In October 2012 William J Kostis responded with a letter in JACC providing interesting results from an additional meta-analysis examining absolute risk reduction, where they looked at the primary end-point of the respective studies. For women, the number needed to treat (NNT) over a 4-year period was 148 for primary prevention. In men, the corresponding NNT over a 4-year period was 43.

Thus, looking at the numbers with regards to absolute risk reduction, the difference between men and women is quite striking. In primary prevention, the NNT for women almost four times higher than for men. This confirms the suggestion that it “might be appropriate that women receive statins less frequently than men in the setting of primary prevention.” Furthermore, a recent observation indicated that the risk of diabetes associated with statin therapy might be higher among women than men.

The Bottom Line

Giving unnecessary and potentially harmful treatment to people is bad medical practice. It goes against one of the oldest and most important general rules of medicine, “first do no harm.” Statins are used by about 25 percent of Americans 45 years and older. Between six and seven million people in the UK take statin drugs every day. The widespread use of these drugs is partly due to effective marketing by pharmaceutical companies.

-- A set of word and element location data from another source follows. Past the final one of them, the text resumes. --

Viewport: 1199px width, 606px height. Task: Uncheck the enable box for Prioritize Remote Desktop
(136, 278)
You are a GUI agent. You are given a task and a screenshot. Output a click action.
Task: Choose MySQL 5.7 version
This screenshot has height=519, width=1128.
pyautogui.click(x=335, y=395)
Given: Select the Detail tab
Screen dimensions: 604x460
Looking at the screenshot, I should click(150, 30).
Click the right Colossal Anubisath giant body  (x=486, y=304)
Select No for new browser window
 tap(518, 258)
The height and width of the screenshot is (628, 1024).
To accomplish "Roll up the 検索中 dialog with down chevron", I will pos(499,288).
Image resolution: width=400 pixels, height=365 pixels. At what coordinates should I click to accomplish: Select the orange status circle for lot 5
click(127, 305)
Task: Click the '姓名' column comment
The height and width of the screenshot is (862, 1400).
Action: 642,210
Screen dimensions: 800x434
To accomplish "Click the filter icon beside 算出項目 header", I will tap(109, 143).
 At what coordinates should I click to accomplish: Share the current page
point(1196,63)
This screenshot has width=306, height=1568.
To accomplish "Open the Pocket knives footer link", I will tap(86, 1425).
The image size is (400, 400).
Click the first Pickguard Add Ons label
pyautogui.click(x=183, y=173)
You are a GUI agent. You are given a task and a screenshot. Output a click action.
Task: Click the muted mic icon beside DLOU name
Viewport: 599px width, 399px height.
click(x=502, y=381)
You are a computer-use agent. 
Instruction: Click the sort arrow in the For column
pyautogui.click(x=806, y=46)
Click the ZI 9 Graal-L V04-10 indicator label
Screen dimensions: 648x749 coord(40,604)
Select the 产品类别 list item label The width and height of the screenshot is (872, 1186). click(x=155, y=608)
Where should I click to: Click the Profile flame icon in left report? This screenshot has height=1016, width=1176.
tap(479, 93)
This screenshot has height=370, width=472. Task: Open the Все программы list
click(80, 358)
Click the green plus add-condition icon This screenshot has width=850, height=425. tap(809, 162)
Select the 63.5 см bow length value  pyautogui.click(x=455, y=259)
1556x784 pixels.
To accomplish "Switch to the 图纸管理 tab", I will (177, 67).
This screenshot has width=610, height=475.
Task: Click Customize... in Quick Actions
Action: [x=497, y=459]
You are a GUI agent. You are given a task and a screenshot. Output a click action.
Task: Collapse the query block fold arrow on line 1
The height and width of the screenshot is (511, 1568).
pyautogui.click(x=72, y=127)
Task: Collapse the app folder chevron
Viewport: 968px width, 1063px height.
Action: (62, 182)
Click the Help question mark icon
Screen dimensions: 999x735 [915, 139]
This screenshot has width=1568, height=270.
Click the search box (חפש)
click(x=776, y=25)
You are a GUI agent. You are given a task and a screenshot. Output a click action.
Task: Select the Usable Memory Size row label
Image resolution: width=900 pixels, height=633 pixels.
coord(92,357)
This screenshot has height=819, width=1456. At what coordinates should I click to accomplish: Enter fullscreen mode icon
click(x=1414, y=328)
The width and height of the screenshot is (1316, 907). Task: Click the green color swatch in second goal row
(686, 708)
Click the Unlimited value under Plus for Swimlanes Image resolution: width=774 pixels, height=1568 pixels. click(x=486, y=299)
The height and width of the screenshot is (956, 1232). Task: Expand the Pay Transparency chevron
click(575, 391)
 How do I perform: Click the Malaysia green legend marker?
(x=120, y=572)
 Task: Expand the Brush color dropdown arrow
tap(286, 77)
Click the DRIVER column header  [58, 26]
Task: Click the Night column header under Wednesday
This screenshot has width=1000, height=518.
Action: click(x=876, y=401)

The largest part of those who take statins is healthy individuals. For any therapy with such widespread use, the evidence of efficacy has to be substantial, and the risk of serious side effects has to be close to zero. This is not the case for statin use among healthy people.

However, it is important to keep in mind that among healthy individuals taking statin drugs, there are high-risk individuals who may benefit more than others. The decision on when to treat and not to treat can indeed be quite complex. It is a typical situation where shared decision making should be employed, allowing the patient to have a say in the final decision.